“Nyanyian
dari Atas Bukit”
(Karya:
Rahman Yaasin Hadi)
Terdengar lagi suara merdu itu.
Orang-orang sudah tak berani
mendekatinya, bahkan mereka melindungi telinga dan dadanya.
Beberapa
waktu belakangan ini, selalu terdengar di setiap senja –
bukit batas kota, nyanyian yang indah. Namun itu bukan keindahan yang biasa,
sebab dalam hanyutnya suara itu begitu mematikan. Beberapa orang yang sengaja
mendengar maupun tidak, telah menjadi korban. Mereka tewas. Mengenaskan dengan
gendang telinga yang pecah, dan dada yang biru legam.

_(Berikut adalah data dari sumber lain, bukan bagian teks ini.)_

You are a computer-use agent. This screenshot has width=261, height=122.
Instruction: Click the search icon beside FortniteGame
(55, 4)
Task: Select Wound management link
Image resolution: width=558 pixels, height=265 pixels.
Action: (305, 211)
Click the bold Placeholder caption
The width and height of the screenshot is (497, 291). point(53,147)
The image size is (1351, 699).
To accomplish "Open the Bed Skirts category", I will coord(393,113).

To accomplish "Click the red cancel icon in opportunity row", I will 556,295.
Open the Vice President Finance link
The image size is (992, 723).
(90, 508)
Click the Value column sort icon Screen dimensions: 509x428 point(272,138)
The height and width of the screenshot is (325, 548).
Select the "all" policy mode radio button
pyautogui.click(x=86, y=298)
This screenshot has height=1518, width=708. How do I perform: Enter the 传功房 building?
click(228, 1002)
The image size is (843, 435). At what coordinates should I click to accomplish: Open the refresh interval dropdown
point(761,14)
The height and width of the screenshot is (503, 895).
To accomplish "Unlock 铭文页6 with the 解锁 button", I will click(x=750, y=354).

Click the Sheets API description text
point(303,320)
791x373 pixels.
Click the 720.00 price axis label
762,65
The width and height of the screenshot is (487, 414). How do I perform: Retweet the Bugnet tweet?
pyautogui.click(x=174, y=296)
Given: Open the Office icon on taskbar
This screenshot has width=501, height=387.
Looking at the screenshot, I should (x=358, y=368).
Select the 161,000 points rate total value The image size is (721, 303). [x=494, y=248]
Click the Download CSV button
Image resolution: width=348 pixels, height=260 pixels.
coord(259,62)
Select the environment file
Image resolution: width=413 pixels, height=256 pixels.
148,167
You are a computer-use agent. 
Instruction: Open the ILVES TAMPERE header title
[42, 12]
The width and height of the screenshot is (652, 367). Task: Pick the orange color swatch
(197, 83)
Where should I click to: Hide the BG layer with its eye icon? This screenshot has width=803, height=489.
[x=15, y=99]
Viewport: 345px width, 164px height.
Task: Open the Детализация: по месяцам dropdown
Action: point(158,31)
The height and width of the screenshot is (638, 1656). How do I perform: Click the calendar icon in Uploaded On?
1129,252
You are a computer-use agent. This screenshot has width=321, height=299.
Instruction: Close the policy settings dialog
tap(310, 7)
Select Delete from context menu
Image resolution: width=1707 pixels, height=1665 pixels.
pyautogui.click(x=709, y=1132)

Dari penelitian forensik dan ahli fisika
muncul suatu dugaan kuat: Nyanyian itu berasal dari penghayatan yang dalam, mengandung
unsur frekuensi supersonik yang memekik-mekik. Getaranya merambat sangat cepat
menuju gedang telinga, lalu berhenti dan mengumpul kedalam dada manusia,
menggetarkan seluruh isi dadanya. frekuensi dan getaran itu hampir setara
dengan energi yang dihasilkan oleh senyawa satu kilo bom atom.
***
Clara menyingsingkan ujung gaunnya,
berjalan pelan menaiki bukit batas kota. ia lihat cahaya senja warnanya kuning
kemerahan dan nila. Sinar matahari masih terasa sedikit hangat, sementara angin
sejuk sepoi beringsut dingin.
Dibawah pohon besar yang tua, Clara
berdiri. Ia memandangi batangnya. Meraba ukiran yang bertuliskan 'Clara &
Voronin sampai mati'. ia rasai ukiran itu, kenangan dengan cepat berkelebat
silih berganti. kenangan yang dulu manis kini menjadi pahit. Clara matanya
kuyu. ia meratap dalam hati: Voronin, kenapa engkau meninggalkanku, ajak aku
Voronin... ajak aku... katanya engkau akan segera meminangku... oh Voronin
tunanganku, terkasihku yang rupawan, gagah, dan sangat penyayang... aku
mencintaimu Voronin, aku akan ikut denganmu, namun aku ingin mati dengan cara
yang indah... supaya tempatku juga indah disana... dan akan kuajak kamu
ketempat indahku itu, lalu kunyanyikan sebuah lagu untuk menyayangimu.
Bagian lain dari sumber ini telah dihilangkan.